Als Franck Ribéry im Januar 2005 vom FC Metz nach Istanbul wechselte, wurde der ruhmreiche Galatasaray Spor Kulübü von den türkischen Medien mit Hohn und Spott übergossen. „Wer ist Franck Ribéry?“, fragten die Gazetten, denn zur gleichen Zeit verpflichtete der Rivale Fenerbahce einen Franzosen mit weitaus berühmterem Namen: Nicolas Anelka.

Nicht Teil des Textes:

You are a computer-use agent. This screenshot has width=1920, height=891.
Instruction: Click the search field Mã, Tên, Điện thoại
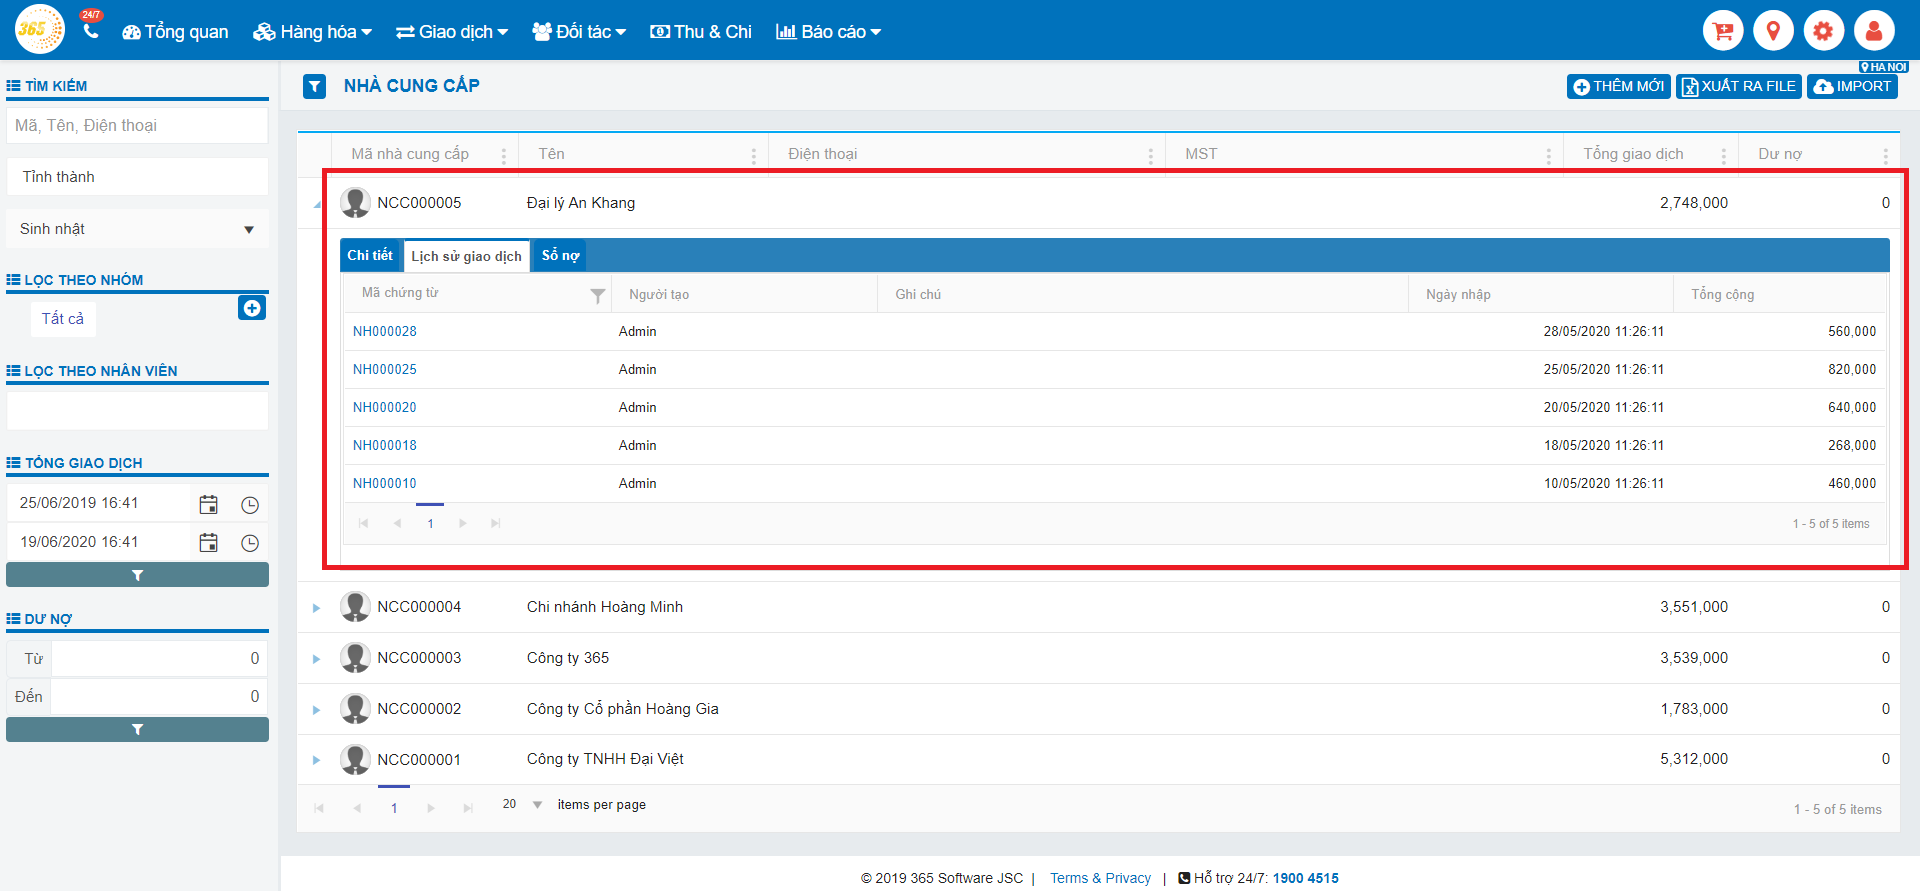[x=137, y=126]
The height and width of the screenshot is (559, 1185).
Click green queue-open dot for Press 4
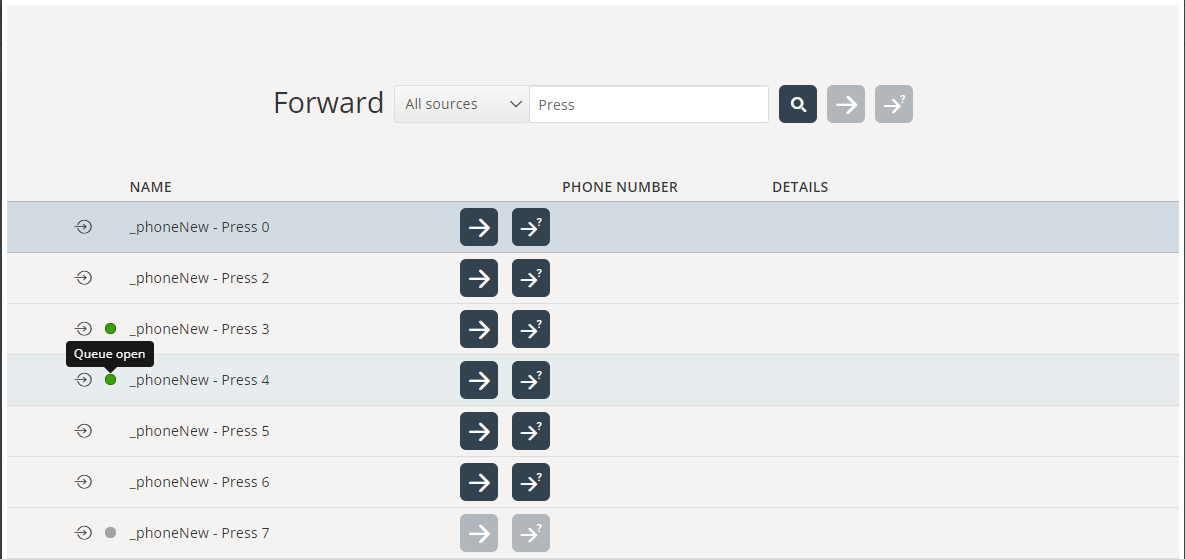coord(111,380)
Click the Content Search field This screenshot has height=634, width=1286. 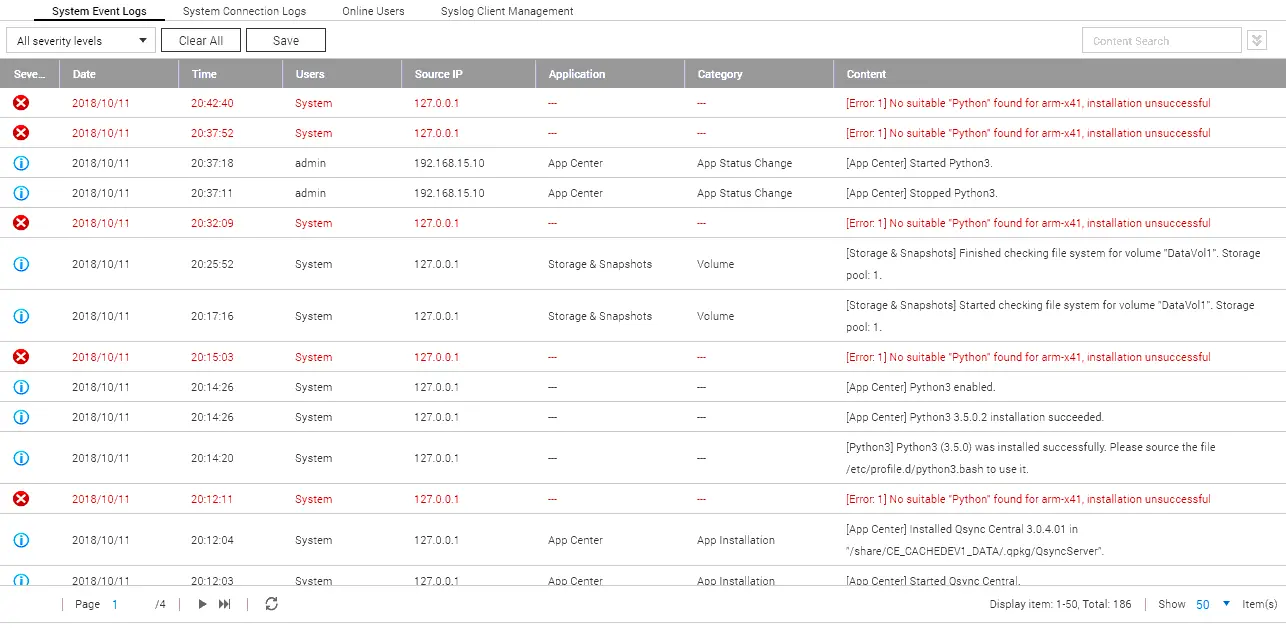click(1161, 41)
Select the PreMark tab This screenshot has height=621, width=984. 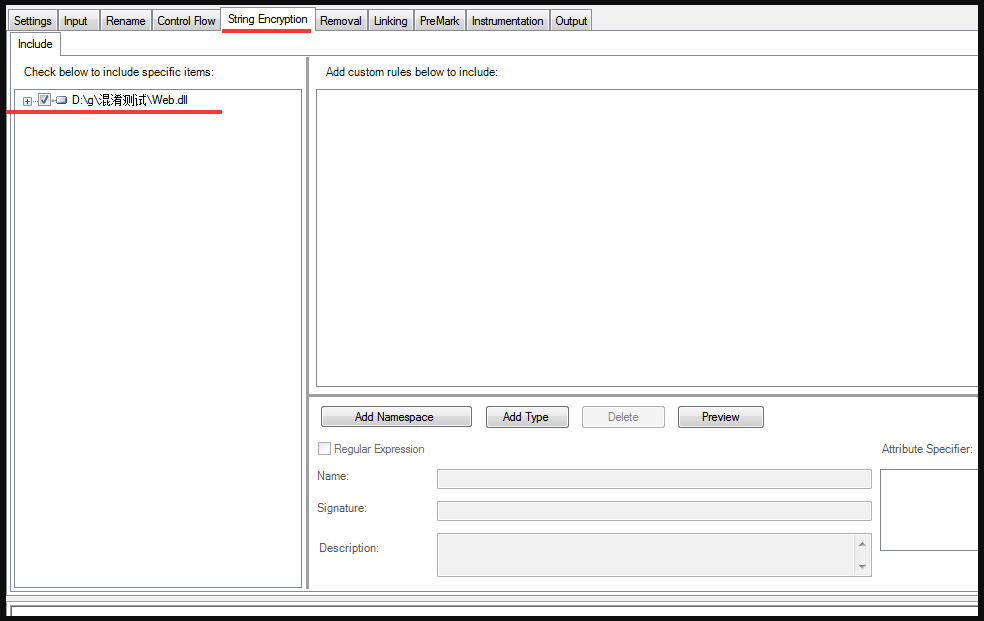439,19
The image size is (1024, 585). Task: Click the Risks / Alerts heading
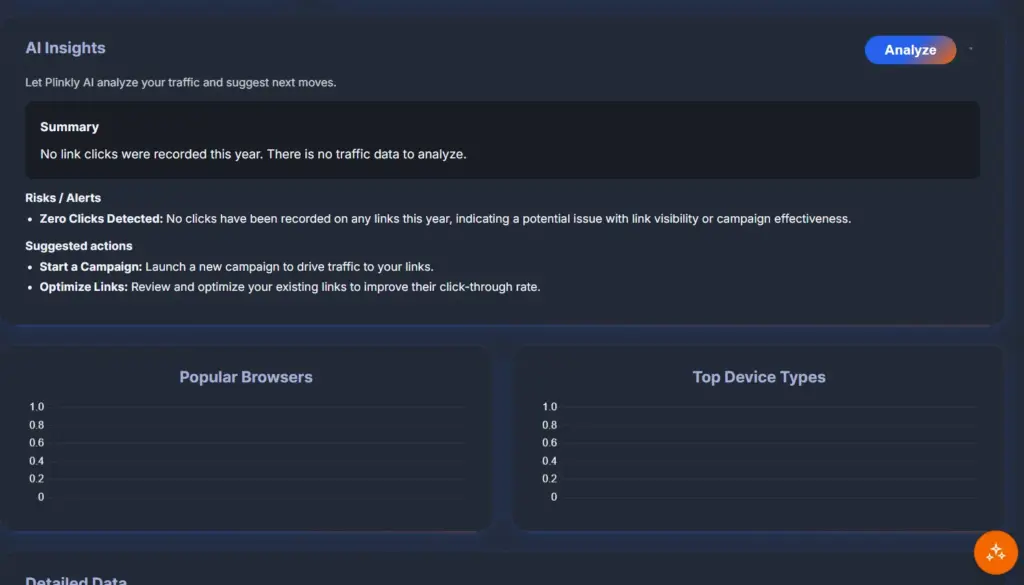[x=63, y=198]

Doch Franck Ribéry hat die Skepsis der Türken mit außergewöhnlichen Leistungen schnell in Bewunderung verwandelt. Es dauerte nicht lange, da hatte der Unbekannte wegen seines katapultartigen Antritts den Spitznamen „Ferraribéry“ weg. Nach einem halben Jahr indes verließ Ribéry Istanbul wieder. Galatasaray konnte dem Spielmacher das Gehalt nicht pünktlich überweisen. Sein alter Trainer aus Metz, Jean Fernandez, lockte den Offensivspieler nach Südfrankreich zu Olympique Marseille.

Obwohl Franck Ribéry als Junior in 85 Länderspielen gewirbelt und 41 Tore für Frankreich erzielt hatte, kam der Junge aus Boulogne-Sur-Mer im Nordwesten Frankreichs bis vor kurzem in der A-Nationalmannschaft nicht zum Einsatz. Das hat sich seit seiner überraschenden Berufung in den WM-Kader und drei spektakulären Auftritten als Einwechselspieler geändert. Der 23-Jährige gilt nun als Hoffnungsträger einer in die Jahre gekommenen Generation.

Frankreichs umstrittener Trainer Raymond Domenech gab Ribéry den Vorzug vor Ludovic Giuly, der noch jüngst mit dem FC Barcelona in Paris den Triumph in der Champions League feierte. „Ribéry hat die Lockerheit eines jungen Spielers, der froh ist, dabei zu sein“, begründete Domenech seinen Schritt.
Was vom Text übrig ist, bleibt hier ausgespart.